*Required work:* Return every line of the data below that contains the string "settings", copying each one in full.

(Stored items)
==============================

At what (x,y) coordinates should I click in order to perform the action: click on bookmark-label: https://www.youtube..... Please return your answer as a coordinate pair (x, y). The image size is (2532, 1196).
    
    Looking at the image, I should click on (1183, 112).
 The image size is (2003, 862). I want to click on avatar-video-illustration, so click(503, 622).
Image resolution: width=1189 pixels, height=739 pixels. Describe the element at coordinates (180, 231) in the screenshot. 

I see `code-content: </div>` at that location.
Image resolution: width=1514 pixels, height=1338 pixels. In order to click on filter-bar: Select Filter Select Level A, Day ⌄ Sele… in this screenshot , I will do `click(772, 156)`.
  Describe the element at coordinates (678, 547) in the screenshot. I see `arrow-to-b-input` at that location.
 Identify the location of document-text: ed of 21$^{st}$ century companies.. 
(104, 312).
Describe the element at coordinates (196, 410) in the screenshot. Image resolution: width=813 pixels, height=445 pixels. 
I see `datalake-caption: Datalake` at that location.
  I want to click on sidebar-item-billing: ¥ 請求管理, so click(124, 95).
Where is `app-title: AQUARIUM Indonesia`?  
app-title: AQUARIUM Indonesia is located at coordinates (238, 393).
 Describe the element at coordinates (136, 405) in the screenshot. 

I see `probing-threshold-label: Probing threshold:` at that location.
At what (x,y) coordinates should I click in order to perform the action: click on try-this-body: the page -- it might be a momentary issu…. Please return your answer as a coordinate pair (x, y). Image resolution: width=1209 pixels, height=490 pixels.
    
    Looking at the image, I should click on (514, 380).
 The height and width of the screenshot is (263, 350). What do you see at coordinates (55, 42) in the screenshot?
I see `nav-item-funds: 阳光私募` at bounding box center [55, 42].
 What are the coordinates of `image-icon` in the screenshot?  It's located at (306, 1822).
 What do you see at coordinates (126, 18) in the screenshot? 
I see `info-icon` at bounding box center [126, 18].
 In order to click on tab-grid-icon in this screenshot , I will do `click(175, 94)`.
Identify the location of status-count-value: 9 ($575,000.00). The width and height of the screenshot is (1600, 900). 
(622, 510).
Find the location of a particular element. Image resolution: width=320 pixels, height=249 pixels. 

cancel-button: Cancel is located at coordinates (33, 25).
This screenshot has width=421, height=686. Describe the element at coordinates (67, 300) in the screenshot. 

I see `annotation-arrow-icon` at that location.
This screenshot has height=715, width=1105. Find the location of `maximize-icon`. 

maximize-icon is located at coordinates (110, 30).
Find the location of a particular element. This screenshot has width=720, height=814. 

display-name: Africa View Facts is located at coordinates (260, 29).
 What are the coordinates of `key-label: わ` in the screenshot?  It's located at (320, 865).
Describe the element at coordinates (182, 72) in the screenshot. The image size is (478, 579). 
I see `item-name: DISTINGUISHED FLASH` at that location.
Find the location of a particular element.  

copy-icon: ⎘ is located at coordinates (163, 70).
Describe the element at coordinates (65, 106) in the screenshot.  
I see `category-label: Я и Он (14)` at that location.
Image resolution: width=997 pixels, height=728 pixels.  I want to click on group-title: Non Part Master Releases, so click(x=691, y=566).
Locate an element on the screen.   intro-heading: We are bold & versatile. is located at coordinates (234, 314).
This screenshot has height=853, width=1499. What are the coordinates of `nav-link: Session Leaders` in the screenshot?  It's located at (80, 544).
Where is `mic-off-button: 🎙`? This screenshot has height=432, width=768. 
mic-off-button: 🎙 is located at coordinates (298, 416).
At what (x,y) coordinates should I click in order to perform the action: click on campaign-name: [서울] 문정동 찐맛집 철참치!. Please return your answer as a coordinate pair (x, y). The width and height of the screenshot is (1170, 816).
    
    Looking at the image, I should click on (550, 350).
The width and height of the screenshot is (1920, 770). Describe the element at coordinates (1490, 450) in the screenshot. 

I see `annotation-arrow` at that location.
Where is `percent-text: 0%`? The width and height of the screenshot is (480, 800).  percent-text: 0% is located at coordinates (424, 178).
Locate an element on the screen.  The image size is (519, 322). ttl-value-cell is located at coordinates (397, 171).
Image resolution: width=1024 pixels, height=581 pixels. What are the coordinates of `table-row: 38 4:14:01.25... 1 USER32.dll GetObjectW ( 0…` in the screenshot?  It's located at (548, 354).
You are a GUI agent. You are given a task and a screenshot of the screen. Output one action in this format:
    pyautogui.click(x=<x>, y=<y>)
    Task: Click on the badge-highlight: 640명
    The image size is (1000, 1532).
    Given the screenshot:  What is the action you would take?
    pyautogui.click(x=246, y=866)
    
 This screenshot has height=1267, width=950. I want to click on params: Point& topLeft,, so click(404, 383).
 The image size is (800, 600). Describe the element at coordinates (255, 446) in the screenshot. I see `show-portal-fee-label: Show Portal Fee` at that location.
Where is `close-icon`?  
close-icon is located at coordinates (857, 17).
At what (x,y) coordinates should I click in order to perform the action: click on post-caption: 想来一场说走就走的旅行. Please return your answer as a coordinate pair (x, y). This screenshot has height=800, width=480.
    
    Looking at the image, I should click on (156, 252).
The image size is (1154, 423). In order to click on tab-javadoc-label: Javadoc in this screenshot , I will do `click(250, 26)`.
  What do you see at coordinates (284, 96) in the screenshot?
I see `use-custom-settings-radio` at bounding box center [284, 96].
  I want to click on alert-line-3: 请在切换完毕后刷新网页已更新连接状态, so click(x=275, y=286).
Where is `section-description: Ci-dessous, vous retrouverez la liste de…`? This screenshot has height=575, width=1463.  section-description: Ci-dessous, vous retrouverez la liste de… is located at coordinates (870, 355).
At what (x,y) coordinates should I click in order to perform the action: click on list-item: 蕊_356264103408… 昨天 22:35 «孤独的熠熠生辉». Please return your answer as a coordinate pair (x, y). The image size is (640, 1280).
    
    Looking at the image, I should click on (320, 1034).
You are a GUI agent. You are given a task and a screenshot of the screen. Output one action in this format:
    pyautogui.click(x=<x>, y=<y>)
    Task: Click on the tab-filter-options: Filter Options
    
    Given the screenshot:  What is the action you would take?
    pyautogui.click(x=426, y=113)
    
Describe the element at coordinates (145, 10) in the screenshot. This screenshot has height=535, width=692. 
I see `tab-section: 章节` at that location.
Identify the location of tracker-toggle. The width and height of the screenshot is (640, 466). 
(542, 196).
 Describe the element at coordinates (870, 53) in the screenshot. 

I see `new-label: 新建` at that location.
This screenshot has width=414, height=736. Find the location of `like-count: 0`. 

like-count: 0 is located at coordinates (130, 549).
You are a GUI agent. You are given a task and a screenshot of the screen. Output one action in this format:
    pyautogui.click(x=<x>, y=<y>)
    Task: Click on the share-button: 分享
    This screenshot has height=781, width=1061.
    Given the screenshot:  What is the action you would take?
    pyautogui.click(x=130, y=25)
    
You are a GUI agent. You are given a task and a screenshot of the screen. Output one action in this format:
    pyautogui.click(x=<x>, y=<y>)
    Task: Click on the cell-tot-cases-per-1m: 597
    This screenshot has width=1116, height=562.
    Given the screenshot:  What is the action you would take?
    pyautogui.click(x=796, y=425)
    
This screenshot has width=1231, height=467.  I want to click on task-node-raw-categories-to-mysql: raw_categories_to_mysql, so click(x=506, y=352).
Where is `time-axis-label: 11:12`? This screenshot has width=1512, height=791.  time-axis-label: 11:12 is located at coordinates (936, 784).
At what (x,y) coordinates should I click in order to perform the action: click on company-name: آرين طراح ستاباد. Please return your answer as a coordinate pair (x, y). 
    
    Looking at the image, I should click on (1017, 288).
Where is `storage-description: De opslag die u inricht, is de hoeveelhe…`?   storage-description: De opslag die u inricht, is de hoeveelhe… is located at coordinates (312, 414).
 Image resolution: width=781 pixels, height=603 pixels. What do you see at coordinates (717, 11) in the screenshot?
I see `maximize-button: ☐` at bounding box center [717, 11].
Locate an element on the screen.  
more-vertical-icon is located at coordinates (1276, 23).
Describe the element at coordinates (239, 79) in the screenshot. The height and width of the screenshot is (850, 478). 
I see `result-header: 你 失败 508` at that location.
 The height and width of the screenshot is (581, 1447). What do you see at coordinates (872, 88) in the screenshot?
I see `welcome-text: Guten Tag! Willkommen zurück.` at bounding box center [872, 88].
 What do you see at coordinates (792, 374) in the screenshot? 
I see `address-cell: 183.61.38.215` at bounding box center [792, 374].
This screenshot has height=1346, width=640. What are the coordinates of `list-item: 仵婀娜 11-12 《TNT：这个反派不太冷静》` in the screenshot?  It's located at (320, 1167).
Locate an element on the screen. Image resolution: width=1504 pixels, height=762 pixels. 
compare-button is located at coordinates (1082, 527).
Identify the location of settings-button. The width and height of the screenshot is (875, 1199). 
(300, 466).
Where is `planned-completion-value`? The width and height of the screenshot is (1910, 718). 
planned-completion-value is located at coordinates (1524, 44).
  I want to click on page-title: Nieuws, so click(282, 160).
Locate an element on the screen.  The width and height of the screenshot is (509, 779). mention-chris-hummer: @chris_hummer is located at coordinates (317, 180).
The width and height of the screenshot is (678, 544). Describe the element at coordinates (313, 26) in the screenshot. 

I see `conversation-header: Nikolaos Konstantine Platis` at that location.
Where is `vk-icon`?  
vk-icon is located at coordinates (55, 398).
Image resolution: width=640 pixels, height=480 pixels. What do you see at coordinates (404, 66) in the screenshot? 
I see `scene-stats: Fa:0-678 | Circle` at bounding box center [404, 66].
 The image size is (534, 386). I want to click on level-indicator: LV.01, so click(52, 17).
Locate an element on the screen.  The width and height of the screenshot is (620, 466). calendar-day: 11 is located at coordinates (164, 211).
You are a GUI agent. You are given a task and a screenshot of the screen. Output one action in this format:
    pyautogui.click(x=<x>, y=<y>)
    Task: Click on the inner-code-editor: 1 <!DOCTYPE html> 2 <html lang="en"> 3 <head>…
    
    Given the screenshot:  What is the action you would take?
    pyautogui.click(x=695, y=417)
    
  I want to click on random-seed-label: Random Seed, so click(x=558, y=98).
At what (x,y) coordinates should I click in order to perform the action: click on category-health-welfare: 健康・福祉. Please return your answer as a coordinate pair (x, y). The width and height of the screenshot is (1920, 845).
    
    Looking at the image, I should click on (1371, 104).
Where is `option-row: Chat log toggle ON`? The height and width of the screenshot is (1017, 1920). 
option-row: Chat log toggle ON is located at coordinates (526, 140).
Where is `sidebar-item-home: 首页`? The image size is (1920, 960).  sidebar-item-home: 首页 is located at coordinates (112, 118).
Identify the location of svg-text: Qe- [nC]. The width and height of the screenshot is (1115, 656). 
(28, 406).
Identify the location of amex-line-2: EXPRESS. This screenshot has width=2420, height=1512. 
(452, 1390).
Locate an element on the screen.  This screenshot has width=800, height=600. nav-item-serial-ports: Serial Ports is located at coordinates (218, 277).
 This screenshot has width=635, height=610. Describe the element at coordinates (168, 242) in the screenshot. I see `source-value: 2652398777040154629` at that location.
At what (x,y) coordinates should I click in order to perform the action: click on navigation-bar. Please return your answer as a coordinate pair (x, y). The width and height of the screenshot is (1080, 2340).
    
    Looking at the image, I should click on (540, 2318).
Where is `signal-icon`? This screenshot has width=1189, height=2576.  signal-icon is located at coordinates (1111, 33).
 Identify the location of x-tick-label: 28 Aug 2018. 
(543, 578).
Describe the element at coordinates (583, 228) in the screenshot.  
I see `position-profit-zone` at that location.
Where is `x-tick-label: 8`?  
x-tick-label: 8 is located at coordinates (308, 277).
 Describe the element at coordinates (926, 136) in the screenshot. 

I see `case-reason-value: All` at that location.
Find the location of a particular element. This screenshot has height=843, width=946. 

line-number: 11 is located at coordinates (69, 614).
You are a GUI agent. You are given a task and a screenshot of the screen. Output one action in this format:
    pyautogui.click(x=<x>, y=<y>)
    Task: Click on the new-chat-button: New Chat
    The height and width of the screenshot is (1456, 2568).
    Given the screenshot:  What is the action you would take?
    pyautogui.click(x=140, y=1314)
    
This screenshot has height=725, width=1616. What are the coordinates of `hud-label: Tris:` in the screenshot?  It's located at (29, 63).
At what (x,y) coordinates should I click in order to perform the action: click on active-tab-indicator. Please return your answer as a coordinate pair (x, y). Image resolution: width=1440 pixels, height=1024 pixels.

==============================

*Output of the exercise:*
I see `use-custom-settings-radio` at bounding box center [284, 96].
Identify the location of settings-button. The width and height of the screenshot is (875, 1199). 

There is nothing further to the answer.